(Stored entries)
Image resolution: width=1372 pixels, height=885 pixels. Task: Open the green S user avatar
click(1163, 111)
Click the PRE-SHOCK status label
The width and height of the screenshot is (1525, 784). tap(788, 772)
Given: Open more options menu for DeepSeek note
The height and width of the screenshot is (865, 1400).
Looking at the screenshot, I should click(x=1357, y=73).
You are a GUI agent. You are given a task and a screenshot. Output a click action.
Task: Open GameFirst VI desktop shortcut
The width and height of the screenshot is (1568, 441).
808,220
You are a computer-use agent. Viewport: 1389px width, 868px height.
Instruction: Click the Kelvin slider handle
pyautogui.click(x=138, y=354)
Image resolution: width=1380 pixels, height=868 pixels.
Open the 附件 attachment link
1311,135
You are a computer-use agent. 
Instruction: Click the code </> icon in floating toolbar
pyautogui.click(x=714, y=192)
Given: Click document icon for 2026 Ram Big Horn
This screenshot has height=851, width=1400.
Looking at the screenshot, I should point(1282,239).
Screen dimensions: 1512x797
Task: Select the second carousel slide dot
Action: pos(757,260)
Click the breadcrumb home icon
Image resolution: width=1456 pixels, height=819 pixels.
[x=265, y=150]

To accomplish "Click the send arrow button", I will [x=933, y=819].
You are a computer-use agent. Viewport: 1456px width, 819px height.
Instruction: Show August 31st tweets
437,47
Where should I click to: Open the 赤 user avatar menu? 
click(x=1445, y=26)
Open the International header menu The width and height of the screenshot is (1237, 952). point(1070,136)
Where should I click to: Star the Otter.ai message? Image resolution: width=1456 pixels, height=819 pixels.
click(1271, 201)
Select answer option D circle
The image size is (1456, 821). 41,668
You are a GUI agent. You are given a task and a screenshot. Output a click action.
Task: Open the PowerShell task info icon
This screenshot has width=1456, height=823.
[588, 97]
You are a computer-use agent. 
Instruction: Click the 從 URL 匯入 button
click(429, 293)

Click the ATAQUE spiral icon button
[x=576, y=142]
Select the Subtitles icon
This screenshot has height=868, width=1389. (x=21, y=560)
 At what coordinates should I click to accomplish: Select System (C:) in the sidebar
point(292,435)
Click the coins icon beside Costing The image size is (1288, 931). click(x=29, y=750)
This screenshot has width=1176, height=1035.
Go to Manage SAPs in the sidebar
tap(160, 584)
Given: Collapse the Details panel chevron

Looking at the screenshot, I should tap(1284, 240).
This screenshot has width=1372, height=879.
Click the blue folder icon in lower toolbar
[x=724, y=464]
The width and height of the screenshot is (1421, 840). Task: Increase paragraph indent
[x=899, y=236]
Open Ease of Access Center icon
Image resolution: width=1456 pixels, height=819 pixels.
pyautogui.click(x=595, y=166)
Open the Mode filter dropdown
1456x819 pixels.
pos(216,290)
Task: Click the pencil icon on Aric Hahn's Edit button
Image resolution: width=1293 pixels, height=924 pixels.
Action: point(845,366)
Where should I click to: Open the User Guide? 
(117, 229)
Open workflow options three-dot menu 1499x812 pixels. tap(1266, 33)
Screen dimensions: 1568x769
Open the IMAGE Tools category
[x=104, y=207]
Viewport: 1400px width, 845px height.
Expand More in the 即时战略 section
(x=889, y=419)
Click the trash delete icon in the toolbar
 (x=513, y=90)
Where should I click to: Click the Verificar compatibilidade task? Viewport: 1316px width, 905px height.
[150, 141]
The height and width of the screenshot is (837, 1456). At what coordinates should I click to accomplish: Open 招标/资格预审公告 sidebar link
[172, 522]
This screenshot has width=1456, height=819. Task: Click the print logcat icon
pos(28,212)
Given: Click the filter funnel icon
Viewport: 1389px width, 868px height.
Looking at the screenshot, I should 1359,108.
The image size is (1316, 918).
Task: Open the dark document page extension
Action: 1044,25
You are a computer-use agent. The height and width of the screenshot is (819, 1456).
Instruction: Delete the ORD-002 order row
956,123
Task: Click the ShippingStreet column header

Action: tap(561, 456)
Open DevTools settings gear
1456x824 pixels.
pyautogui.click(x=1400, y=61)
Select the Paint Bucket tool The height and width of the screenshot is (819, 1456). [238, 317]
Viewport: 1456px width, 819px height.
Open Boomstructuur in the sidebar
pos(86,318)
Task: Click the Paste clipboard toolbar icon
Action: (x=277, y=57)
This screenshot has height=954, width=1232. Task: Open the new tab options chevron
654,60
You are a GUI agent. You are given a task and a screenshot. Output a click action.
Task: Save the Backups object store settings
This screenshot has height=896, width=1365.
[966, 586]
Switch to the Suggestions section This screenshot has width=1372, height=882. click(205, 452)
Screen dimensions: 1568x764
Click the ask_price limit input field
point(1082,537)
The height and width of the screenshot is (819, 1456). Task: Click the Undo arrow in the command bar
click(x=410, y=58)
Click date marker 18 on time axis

TASK STATEMENT: Every entry needs to be copied exactly as it was written.

YOUR RESPONSE:
Image resolution: width=1372 pixels, height=885 pixels. Task: Open the green S user avatar
click(1163, 111)
Click the PRE-SHOCK status label
The width and height of the screenshot is (1525, 784). tap(788, 772)
Given: Open more options menu for DeepSeek note
The height and width of the screenshot is (865, 1400).
Looking at the screenshot, I should click(x=1357, y=73).
You are a GUI agent. You are given a task and a screenshot. Output a click action.
Task: Open GameFirst VI desktop shortcut
The width and height of the screenshot is (1568, 441).
808,220
You are a computer-use agent. Viewport: 1389px width, 868px height.
Instruction: Click the Kelvin slider handle
pyautogui.click(x=138, y=354)
Image resolution: width=1380 pixels, height=868 pixels.
Open the 附件 attachment link
1311,135
You are a computer-use agent. 
Instruction: Click the code </> icon in floating toolbar
pyautogui.click(x=714, y=192)
Given: Click document icon for 2026 Ram Big Horn
This screenshot has height=851, width=1400.
Looking at the screenshot, I should point(1282,239).
Screen dimensions: 1512x797
Task: Select the second carousel slide dot
Action: pos(757,260)
Click the breadcrumb home icon
Image resolution: width=1456 pixels, height=819 pixels.
[x=265, y=150]

To accomplish "Click the send arrow button", I will [x=933, y=819].
You are a computer-use agent. Viewport: 1456px width, 819px height.
Instruction: Show August 31st tweets
437,47
Where should I click to: Open the 赤 user avatar menu? 
click(x=1445, y=26)
Open the International header menu The width and height of the screenshot is (1237, 952). point(1070,136)
Where should I click to: Star the Otter.ai message? Image resolution: width=1456 pixels, height=819 pixels.
click(1271, 201)
Select answer option D circle
The image size is (1456, 821). 41,668
You are a GUI agent. You are given a task and a screenshot. Output a click action.
Task: Open the PowerShell task info icon
This screenshot has width=1456, height=823.
[588, 97]
You are a computer-use agent. 
Instruction: Click the 從 URL 匯入 button
click(429, 293)

Click the ATAQUE spiral icon button
[x=576, y=142]
Select the Subtitles icon
This screenshot has height=868, width=1389. (x=21, y=560)
 At what coordinates should I click to accomplish: Select System (C:) in the sidebar
point(292,435)
Click the coins icon beside Costing The image size is (1288, 931). click(x=29, y=750)
This screenshot has width=1176, height=1035.
Go to Manage SAPs in the sidebar
tap(160, 584)
Given: Collapse the Details panel chevron

Looking at the screenshot, I should tap(1284, 240).
This screenshot has width=1372, height=879.
Click the blue folder icon in lower toolbar
[x=724, y=464]
The width and height of the screenshot is (1421, 840). Task: Increase paragraph indent
[x=899, y=236]
Open Ease of Access Center icon
Image resolution: width=1456 pixels, height=819 pixels.
pyautogui.click(x=595, y=166)
Open the Mode filter dropdown
1456x819 pixels.
pos(216,290)
Task: Click the pencil icon on Aric Hahn's Edit button
Image resolution: width=1293 pixels, height=924 pixels.
Action: point(845,366)
Where should I click to: Open the User Guide? 
(117, 229)
Open workflow options three-dot menu 1499x812 pixels. tap(1266, 33)
Screen dimensions: 1568x769
Open the IMAGE Tools category
[x=104, y=207]
Viewport: 1400px width, 845px height.
Expand More in the 即时战略 section
(x=889, y=419)
Click the trash delete icon in the toolbar
 (x=513, y=90)
Where should I click to: Click the Verificar compatibilidade task? Viewport: 1316px width, 905px height.
[150, 141]
The height and width of the screenshot is (837, 1456). At what coordinates should I click to accomplish: Open 招标/资格预审公告 sidebar link
[172, 522]
This screenshot has width=1456, height=819. Task: Click the print logcat icon
pos(28,212)
Given: Click the filter funnel icon
Viewport: 1389px width, 868px height.
Looking at the screenshot, I should 1359,108.
The image size is (1316, 918).
Task: Open the dark document page extension
Action: 1044,25
You are a computer-use agent. The height and width of the screenshot is (819, 1456).
Instruction: Delete the ORD-002 order row
956,123
Task: Click the ShippingStreet column header

Action: tap(561, 456)
Open DevTools settings gear
1456x824 pixels.
pyautogui.click(x=1400, y=61)
Select the Paint Bucket tool The height and width of the screenshot is (819, 1456). [238, 317]
Viewport: 1456px width, 819px height.
Open Boomstructuur in the sidebar
pos(86,318)
Task: Click the Paste clipboard toolbar icon
Action: (x=277, y=57)
This screenshot has height=954, width=1232. Task: Open the new tab options chevron
654,60
You are a GUI agent. You are given a task and a screenshot. Output a click action.
Task: Save the Backups object store settings
This screenshot has height=896, width=1365.
[966, 586]
Switch to the Suggestions section This screenshot has width=1372, height=882. click(205, 452)
Screen dimensions: 1568x764
Click the ask_price limit input field
point(1082,537)
The height and width of the screenshot is (819, 1456). Task: Click the Undo arrow in the command bar
click(x=410, y=58)
Click date marker 18 on time axis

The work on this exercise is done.